Objectif
D'après le document source, quel jour les règlements frauduleux ont-ils été opérés depuis le compte de M. X. ?

Document source

^^^^^^^^

CONDAMNER la BRED Banque Populaire à rembourser à Monsieur X. la somme de 10.369,41 euros correspondant à la somme des règlements frauduleux opérés depuis son compte le 7 juillet 2022, avec intérêts au taux légal à compter du 25 octobre 2022
ORDONNER la publication du jugement à intervenir sur une demi-page dans deux journaux, tels que le Point et le Nouvel Observateur et CONDAMNER la BRED Banque Populaire au titre des frais de publication à la somme de 30.000 € pour mémoire.
CONDAMNER la BRED Banque Populaire à la somme de 3.000 € au titre de l'article 700 du code de procédure civile ainsi qu'aux entiers dépens.
JUGER n'y avoir lieu à écarter l'exécution provisoire de la décision à intervenir. »
A l'appui de ses prétentions, M. X. expose avoir été victime d'une fraude selon la technique dite de « Spoofing », par un prétendu conseiller de la Bred BP qui l'a contacté par téléphone et amené, en faisant état d'opérations réelles passées sur son compte, à valider à partir de l'application Bred sur son téléphone portable des opérations présentées comme des oppositions alors qu'il s'agissait des autorisations des paiements litigieux.
Le demandeur fait tout d'abord valoir qu'en application des articles L. 641-6, L. 133-18 et L. 133-19 du code monétaire et financier, la banque, tenue à une obligation générale de vigilance et de vérification, a l'obligation de rembourser les opérations non autorisées par son client sauf à démontrer que celles-ci ont été authentifiées, dûment enregistrées et comptabilisées et qu'elles n'ont pas été affectées par une déficience technique ou autre.
Il expose qu'au cas particulier, il n'a communiqué aucune donnée de sécurité personnalisée ni aucune information au fraudeur qui cependant a nécessairement eu accès à son compte avant de le contacter puisqu'il était en mesure de lui donner l'historique des mouvements y figurant. Il conclut dès lors à la responsabilité de la banque dans la défaillance de son système informatique qu'elle reconnaît d'ailleurs elle-même en évoquant l'intrusion de tiers dans son système informatique dans une publication intitulée « Le faux service fraude » sur son site internet.
Il ajoute que la Bred BP ne saurait renverser la charge de la preuve du caractère autorisé des opérations qui lui incombe en application de l'article L.133-23 du code précité en lui opposant l'article préliminaire des conditions générales applicables aux « Personnes morales et entrepreneurs individuels », dont il souligne la rédaction imprécise, qui stipule que l'utilisation de l'instrument de paiement telle qu'enregistrée par le prestataire de services de paiement suffit nécessairement en tant que telle à prouver que l'opération a été autorisée par le payeur ou que celui-ci n'a pas satisfait intentionnellement ou par négligence grave aux obligations lui incombant, en ce que la banque ne démontre pas qu'il en a eu connaissance, aucun exemplaire signé de sa main n'étant versé au débat. Il relève par ailleurs qu'exerçant une profession libérale, son compte bancaire devrait être régi par les conditions générales intitulées « Convention Bredacces prof lib » qui stipulent que l'utilisation de l'instrument de paiement telle qu'enregistrée par la banque ne suffit pas nécessairement à prouver le caractère autorisé de l'opération. A titre subsidiaire, il demande que la clause litigieuse soit déclarée non écrite en ce que celle-ci, intégrée dans un contrat d'adhésion que constituent les conditions générales qui n'ont pas été négociées, crée un déséquilibre significatif entre les droits et les obligations des parties car elle prive l'utilisateur de la possibilité de rechercher la responsabilité de sa banque.

^^^^^^^^

Données fournies
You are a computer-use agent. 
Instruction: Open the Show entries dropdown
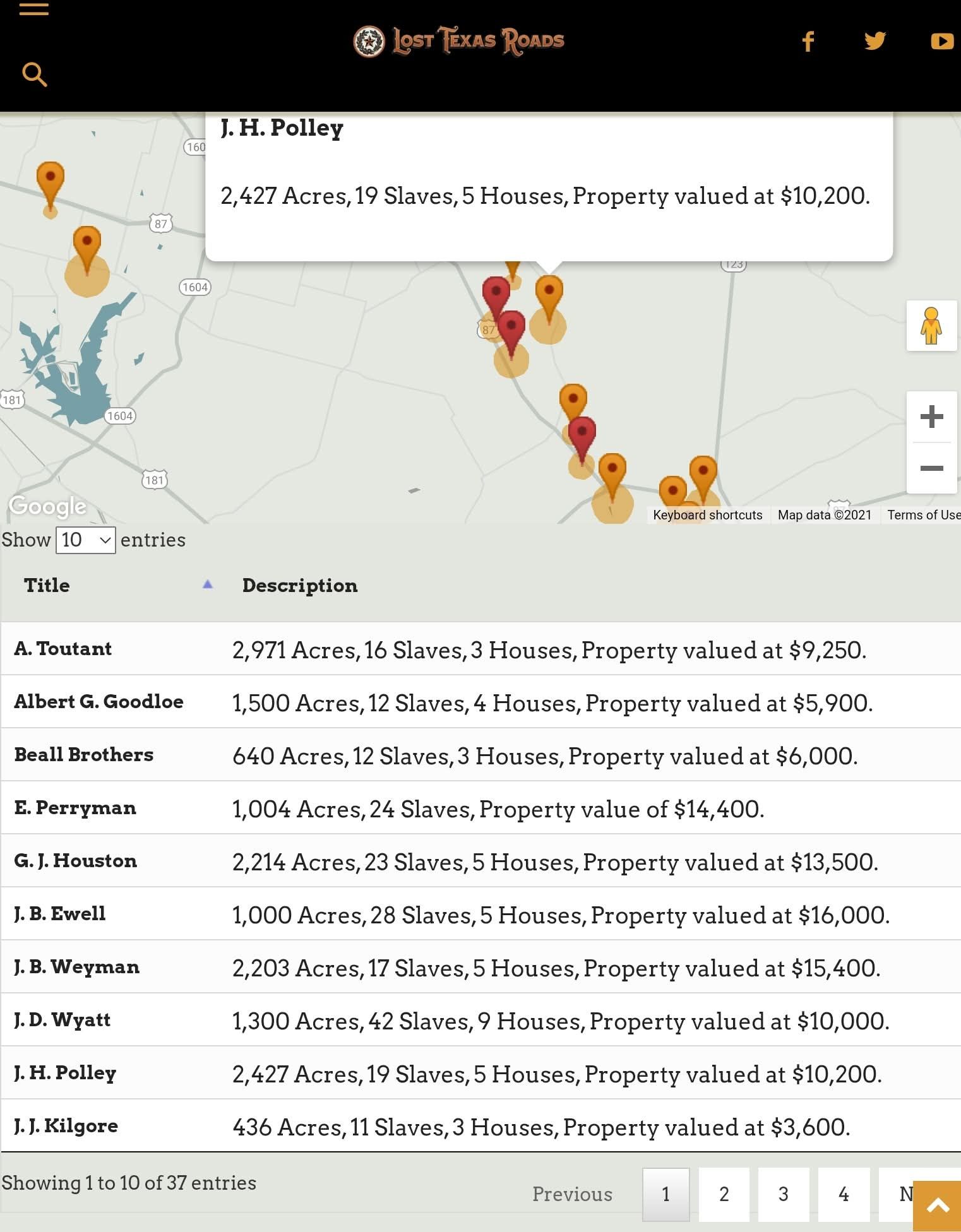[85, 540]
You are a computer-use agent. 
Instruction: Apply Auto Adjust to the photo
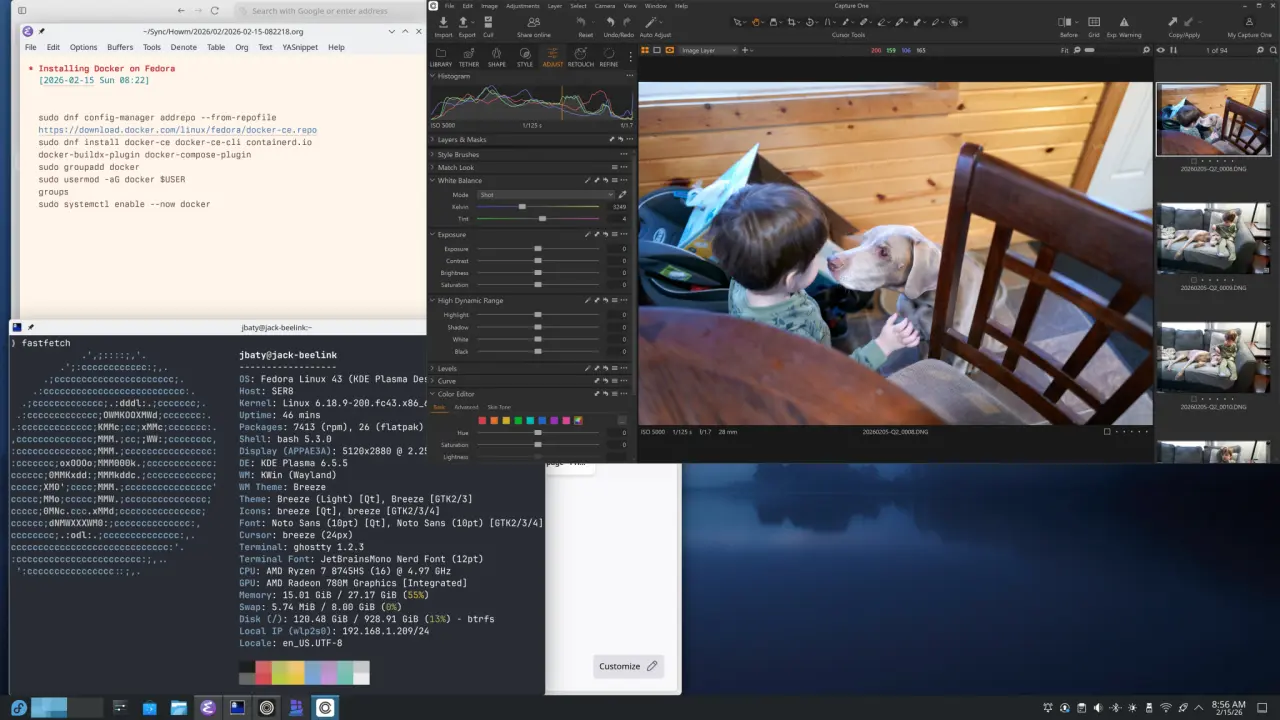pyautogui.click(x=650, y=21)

^^^^^^^^

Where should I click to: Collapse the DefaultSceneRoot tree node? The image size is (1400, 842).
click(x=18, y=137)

^^^^^^^^

Réponse à l'exercice
Le 7 juillet 2022.